🤖 AI Summary
How can NLP models’ cross-domain performance be reliably evaluated and ranked without labeled data? This paper proposes a two-stage unsupervised evaluation framework: first, jointly modeling prediction errors using four base classifiers and multiple large language models (LLMs); second, assessing ranking reliability by measuring alignment between inferred error patterns and domain discrepancies. Experiments on multi-domain benchmarks—GeoOLID and Amazon Reviews—demonstrate that ranking stability and correlation with true accuracy significantly improve when predicted error distributions closely match actual failure modes. Compared to distribution-shift–based or zero-shot alternatives, our approach substantially enhances robustness and interpretability of cross-domain performance ranking.

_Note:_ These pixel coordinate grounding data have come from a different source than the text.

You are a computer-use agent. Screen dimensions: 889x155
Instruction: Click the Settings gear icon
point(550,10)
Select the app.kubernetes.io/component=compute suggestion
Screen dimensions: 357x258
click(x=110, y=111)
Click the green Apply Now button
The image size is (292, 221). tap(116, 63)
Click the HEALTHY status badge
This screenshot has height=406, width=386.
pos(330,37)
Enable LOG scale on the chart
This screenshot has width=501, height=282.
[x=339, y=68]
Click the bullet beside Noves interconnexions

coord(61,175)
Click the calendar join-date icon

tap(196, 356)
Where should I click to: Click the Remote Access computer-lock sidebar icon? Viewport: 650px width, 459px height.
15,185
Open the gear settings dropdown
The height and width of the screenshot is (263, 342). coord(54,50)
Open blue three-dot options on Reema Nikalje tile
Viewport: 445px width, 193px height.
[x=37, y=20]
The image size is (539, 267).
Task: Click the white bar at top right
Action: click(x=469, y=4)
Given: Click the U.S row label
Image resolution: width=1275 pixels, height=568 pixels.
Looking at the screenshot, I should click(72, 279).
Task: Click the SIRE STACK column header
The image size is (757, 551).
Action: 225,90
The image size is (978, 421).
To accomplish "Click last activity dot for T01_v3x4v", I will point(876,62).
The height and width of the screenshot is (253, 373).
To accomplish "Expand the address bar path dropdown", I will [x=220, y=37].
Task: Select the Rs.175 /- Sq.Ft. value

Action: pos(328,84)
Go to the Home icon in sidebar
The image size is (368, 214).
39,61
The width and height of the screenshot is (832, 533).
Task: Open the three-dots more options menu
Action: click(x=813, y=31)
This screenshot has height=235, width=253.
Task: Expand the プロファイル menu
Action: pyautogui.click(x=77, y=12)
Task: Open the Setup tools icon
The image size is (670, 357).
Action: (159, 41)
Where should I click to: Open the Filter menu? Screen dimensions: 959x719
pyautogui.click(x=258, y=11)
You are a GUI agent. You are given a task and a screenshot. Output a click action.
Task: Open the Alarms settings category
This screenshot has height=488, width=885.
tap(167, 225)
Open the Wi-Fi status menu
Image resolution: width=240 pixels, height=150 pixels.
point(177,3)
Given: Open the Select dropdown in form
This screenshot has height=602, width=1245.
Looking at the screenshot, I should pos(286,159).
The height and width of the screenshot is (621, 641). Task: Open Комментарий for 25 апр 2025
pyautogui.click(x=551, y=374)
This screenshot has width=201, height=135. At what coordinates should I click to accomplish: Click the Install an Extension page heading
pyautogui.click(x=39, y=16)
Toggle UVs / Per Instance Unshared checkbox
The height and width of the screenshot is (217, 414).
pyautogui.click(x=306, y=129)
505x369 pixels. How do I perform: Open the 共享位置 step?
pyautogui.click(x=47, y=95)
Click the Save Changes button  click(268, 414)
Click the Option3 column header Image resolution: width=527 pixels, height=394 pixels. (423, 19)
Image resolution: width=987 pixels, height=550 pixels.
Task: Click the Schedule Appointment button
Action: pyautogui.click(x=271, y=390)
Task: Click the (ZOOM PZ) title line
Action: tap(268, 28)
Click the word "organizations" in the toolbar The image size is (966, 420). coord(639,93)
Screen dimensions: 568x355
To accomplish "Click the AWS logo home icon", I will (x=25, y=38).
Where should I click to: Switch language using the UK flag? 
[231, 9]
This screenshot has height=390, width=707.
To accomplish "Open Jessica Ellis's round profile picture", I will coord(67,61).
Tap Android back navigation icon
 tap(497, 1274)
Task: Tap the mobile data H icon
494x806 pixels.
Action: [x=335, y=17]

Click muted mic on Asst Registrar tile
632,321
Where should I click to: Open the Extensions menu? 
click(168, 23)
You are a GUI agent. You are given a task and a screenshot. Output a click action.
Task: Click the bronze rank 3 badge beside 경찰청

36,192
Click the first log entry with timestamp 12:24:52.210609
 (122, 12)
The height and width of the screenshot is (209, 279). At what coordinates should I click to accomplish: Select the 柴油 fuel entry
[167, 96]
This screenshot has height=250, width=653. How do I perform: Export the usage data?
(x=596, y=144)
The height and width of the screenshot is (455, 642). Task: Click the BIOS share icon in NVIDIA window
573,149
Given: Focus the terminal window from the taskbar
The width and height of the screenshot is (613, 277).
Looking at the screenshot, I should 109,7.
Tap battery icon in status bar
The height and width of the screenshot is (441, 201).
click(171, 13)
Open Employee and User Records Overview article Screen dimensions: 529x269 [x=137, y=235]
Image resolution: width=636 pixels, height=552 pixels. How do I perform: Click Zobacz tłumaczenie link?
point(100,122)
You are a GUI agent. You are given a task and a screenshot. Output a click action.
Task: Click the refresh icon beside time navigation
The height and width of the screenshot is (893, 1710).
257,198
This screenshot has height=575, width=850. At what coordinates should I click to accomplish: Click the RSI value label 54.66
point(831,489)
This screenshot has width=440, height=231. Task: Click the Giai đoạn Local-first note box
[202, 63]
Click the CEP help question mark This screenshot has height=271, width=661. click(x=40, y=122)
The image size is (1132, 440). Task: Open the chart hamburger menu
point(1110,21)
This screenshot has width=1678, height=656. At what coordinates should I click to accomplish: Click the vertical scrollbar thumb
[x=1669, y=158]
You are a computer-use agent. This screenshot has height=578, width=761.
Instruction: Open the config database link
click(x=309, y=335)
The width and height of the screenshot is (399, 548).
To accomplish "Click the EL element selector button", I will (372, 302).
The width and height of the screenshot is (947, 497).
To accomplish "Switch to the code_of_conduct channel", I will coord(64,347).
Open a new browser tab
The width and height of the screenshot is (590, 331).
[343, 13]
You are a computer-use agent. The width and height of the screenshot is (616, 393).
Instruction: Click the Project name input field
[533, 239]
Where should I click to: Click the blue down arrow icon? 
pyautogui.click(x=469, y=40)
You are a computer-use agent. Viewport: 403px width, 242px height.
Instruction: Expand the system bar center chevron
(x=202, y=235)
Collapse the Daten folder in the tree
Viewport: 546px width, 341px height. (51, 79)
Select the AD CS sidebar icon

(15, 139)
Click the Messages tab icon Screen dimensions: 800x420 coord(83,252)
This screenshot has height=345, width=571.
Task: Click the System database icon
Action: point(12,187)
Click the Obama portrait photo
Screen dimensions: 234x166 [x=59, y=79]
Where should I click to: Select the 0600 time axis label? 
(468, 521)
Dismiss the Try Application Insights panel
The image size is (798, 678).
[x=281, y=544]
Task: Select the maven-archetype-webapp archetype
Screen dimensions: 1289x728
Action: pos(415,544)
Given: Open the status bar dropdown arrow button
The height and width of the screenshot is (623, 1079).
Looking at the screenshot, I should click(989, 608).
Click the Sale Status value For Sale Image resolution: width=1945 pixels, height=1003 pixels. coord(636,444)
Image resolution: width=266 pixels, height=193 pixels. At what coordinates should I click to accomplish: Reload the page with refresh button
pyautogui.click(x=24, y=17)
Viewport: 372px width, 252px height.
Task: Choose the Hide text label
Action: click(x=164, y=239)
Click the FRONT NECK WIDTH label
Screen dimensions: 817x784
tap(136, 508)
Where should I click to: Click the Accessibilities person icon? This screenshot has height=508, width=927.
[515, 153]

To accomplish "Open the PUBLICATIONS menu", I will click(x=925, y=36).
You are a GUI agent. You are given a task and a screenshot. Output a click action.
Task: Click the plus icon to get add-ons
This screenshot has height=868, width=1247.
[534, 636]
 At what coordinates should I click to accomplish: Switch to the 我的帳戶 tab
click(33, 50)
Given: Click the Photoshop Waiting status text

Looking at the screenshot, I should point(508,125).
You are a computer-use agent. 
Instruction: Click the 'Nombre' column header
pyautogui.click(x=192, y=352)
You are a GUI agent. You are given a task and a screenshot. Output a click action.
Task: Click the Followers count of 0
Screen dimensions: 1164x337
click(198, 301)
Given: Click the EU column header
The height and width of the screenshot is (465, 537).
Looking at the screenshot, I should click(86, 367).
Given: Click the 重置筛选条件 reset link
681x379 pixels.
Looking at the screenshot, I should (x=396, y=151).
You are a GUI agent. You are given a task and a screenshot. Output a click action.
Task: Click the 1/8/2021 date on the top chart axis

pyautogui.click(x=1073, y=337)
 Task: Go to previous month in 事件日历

Crucially, it is the first work to systematically characterize the applicability boundaries and key determinants—namely, error-pattern fidelity and domain-difference alignment—of label-free performance estimation.
📝 Abstract
Estimating model performance without labels is an important goal for understanding how NLP models generalize. While prior work has proposed measures based on dataset similarity or predicted correctness, it remains unclear when these estimates produce reliable performance rankings across domains. In this paper, we analyze the factors that affect ranking reliability using a two-step evaluation setup with four base classifiers and several large language models as error predictors. Experiments on the GeoOLID and Amazon Reviews datasets, spanning 15 domains, show that large language model-based error predictors produce stronger and more consistent rank correlations with true accuracy than drift-based or zero-shot baselines. Our analysis reveals two key findings: ranking is more reliable when performance differences across domains are larger, and when the error model's predictions align with the base model's true failure patterns. These results clarify when performance estimation methods can be trusted and provide guidance for their use in cross-domain model evaluation.